## Data for processing
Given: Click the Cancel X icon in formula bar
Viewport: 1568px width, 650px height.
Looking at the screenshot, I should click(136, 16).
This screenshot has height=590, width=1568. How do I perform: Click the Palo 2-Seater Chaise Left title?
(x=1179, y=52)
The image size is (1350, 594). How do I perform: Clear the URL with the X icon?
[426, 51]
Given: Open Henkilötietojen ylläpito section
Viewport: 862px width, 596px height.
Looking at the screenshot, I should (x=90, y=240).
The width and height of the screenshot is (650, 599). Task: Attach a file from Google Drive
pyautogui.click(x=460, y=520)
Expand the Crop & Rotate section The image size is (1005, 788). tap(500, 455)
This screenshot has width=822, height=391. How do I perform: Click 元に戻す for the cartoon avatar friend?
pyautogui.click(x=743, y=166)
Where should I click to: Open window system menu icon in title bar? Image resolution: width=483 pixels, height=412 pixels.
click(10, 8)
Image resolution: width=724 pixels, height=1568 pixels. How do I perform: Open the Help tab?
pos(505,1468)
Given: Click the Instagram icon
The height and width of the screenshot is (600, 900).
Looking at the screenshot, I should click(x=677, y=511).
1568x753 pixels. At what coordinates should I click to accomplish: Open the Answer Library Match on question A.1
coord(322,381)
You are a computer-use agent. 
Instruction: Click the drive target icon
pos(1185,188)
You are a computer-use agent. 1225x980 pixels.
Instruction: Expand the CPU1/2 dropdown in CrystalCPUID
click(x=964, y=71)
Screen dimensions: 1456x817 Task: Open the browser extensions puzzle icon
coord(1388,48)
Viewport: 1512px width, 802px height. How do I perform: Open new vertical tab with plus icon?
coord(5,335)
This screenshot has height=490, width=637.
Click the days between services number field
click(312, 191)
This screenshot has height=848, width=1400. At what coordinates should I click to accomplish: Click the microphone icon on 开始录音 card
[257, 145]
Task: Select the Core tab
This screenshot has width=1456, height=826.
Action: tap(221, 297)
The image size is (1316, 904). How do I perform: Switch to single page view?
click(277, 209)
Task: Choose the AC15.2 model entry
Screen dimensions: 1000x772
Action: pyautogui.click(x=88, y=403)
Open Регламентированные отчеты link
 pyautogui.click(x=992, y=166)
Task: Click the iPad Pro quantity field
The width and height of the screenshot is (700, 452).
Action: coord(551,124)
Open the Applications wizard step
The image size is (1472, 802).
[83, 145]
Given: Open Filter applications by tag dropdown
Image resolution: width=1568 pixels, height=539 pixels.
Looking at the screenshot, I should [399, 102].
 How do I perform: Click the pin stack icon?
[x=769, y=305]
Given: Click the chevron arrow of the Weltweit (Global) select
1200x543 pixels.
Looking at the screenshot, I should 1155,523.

## Job
Render the lines above as a Markdown table with two columns, Row and Line. Number each nonblank line in order and omit blank lines.

## Right answer
| Row | Line |
|---|---|
| 1 | Given: Click the Cancel X icon in formula bar |
| 2 | Viewport: 1568px width, 650px height. |
| 3 | Looking at the screenshot, I should click(136, 16). |
| 4 | This screenshot has height=590, width=1568. How do I perform: Click the Palo 2-Seater Chaise Left title? |
| 5 | (x=1179, y=52) |
| 6 | The image size is (1350, 594). How do I perform: Clear the URL with the X icon? |
| 7 | [426, 51] |
| 8 | Given: Open Henkilötietojen ylläpito section |
| 9 | Viewport: 862px width, 596px height. |
| 10 | Looking at the screenshot, I should (x=90, y=240). |
| 11 | The width and height of the screenshot is (650, 599). Task: Attach a file from Google Drive |
| 12 | pyautogui.click(x=460, y=520) |
| 13 | Expand the Crop & Rotate section The image size is (1005, 788). tap(500, 455) |
| 14 | This screenshot has width=822, height=391. How do I perform: Click 元に戻す for the cartoon avatar friend? |
| 15 | pyautogui.click(x=743, y=166) |
| 16 | Where should I click to: Open window system menu icon in title bar? Image resolution: width=483 pixels, height=412 pixels. |
| 17 | click(10, 8) |
| 18 | Image resolution: width=724 pixels, height=1568 pixels. How do I perform: Open the Help tab? |
| 19 | pos(505,1468) |
| 20 | Given: Click the Instagram icon |
| 21 | The height and width of the screenshot is (600, 900). |
| 22 | Looking at the screenshot, I should click(x=677, y=511). |
| 23 | 1568x753 pixels. At what coordinates should I click to accomplish: Open the Answer Library Match on question A.1 |
| 24 | coord(322,381) |
| 25 | You are a computer-use agent.  |
| 26 | Instruction: Click the drive target icon |
| 27 | pos(1185,188) |
| 28 | You are a computer-use agent. 1225x980 pixels. |
| 29 | Instruction: Expand the CPU1/2 dropdown in CrystalCPUID |
| 30 | click(x=964, y=71) |
| 31 | Screen dimensions: 1456x817 Task: Open the browser extensions puzzle icon |
| 32 | coord(1388,48) |
| 33 | Viewport: 1512px width, 802px height. How do I perform: Open new vertical tab with plus icon? |
| 34 | coord(5,335) |
| 35 | This screenshot has height=490, width=637. |
| 36 | Click the days between services number field |
| 37 | click(312, 191) |
| 38 | This screenshot has height=848, width=1400. At what coordinates should I click to accomplish: Click the microphone icon on 开始录音 card |
| 39 | [257, 145] |
| 40 | Task: Select the Core tab |
| 41 | This screenshot has width=1456, height=826. |
| 42 | Action: tap(221, 297) |
| 43 | The image size is (1316, 904). How do I perform: Switch to single page view? |
| 44 | click(277, 209) |
| 45 | Task: Choose the AC15.2 model entry |
| 46 | Screen dimensions: 1000x772 |
| 47 | Action: pyautogui.click(x=88, y=403) |
| 48 | Open Регламентированные отчеты link |
| 49 |  pyautogui.click(x=992, y=166) |
| 50 | Task: Click the iPad Pro quantity field |
| 51 | The width and height of the screenshot is (700, 452). |
| 52 | Action: coord(551,124) |
| 53 | Open the Applications wizard step |
| 54 | The image size is (1472, 802). |
| 55 | [83, 145] |
| 56 | Given: Open Filter applications by tag dropdown |
| 57 | Image resolution: width=1568 pixels, height=539 pixels. |
| 58 | Looking at the screenshot, I should [399, 102]. |
| 59 |  How do I perform: Click the pin stack icon? |
| 60 | [x=769, y=305] |
| 61 | Given: Click the chevron arrow of the Weltweit (Global) select |
| 62 | 1200x543 pixels. |
| 63 | Looking at the screenshot, I should 1155,523. |